Requirement —
When you have gone through the records, report how many lines include "arrow", giving the number and nothing more.

::: Information given :::

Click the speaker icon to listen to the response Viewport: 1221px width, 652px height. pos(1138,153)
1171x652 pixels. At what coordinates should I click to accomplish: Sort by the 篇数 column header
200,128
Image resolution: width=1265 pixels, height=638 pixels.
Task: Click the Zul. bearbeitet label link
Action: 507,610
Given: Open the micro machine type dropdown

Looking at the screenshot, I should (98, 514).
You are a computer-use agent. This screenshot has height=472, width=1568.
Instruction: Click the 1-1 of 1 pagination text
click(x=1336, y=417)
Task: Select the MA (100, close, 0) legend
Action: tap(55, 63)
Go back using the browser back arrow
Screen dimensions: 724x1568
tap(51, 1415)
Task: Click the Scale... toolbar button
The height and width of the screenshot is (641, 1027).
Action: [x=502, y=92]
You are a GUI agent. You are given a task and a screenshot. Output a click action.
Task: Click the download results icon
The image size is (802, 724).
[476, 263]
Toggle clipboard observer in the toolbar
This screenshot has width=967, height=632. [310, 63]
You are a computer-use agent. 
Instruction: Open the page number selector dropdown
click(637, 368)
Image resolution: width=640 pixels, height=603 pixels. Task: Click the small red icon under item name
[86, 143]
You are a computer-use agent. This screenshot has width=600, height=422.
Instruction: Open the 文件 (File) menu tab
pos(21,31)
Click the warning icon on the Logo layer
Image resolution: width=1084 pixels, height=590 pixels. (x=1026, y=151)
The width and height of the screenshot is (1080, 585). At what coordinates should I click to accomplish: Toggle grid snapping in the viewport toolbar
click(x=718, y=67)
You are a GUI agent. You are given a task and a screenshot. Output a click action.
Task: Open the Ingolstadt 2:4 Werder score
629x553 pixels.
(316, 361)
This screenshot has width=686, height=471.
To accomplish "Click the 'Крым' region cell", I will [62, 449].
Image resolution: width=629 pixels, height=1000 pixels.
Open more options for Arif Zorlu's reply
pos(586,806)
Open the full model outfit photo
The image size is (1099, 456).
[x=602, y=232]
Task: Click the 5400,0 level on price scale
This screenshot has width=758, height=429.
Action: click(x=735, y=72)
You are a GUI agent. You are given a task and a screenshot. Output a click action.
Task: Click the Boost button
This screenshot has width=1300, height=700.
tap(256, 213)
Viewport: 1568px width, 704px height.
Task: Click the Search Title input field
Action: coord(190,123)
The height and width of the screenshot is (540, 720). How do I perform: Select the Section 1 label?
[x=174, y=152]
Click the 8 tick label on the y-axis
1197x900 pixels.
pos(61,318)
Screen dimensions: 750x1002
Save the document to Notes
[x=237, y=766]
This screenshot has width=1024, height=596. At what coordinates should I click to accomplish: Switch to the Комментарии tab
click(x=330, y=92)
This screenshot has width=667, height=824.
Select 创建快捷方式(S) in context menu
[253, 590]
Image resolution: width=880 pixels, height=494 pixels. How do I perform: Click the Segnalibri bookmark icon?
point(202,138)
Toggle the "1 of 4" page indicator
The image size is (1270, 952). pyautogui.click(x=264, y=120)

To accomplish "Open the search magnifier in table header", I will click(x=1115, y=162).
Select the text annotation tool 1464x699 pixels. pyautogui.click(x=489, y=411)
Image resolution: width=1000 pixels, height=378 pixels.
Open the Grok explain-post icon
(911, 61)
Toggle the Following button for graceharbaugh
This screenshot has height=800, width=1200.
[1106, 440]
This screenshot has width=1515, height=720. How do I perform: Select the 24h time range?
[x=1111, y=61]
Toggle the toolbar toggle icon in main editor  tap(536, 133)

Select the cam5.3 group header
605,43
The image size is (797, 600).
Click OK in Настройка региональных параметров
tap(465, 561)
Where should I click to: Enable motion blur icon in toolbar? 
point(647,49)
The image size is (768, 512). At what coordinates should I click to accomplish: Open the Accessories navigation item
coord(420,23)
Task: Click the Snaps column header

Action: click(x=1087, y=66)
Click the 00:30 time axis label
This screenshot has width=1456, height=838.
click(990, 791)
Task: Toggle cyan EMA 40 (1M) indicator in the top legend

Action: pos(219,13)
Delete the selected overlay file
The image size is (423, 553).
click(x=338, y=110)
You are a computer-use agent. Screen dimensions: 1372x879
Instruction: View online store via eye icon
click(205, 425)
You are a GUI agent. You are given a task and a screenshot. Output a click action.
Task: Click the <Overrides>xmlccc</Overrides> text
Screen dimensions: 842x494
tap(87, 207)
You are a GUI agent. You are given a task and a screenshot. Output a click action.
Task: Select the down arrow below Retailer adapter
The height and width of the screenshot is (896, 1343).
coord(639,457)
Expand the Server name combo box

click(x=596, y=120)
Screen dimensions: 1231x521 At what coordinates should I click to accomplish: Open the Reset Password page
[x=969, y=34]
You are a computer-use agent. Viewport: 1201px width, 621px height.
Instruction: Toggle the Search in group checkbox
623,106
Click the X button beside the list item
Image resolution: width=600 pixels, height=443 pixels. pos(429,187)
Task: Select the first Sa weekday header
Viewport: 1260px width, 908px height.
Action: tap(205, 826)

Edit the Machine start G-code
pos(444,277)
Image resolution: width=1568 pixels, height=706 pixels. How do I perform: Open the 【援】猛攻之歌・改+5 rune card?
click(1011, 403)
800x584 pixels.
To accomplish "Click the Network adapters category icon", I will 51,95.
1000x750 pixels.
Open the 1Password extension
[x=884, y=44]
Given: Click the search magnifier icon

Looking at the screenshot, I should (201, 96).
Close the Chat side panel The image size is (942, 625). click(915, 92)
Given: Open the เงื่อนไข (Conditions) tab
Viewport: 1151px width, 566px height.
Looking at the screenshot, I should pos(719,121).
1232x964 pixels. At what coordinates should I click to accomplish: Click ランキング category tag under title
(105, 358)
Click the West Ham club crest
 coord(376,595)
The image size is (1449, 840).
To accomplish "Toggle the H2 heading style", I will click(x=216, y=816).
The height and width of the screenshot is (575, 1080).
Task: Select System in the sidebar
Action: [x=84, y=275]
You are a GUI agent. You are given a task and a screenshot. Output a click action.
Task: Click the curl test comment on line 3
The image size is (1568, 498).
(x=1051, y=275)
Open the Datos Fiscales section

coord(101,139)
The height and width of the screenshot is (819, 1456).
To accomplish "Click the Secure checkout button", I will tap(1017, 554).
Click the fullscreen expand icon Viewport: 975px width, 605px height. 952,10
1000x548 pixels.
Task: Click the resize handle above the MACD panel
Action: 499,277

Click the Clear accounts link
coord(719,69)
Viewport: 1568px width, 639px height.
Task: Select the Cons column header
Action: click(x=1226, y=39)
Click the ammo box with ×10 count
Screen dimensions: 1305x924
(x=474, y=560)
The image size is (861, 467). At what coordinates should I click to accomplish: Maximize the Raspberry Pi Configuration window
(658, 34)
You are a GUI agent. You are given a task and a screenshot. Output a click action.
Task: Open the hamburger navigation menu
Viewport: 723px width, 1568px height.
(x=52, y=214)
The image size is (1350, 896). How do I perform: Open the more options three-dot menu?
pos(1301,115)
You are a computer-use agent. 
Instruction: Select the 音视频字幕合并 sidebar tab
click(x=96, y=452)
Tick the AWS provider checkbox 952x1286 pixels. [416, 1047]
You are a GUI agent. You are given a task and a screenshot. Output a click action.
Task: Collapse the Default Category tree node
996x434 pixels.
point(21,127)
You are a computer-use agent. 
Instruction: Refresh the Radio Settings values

:::

Written solution —
2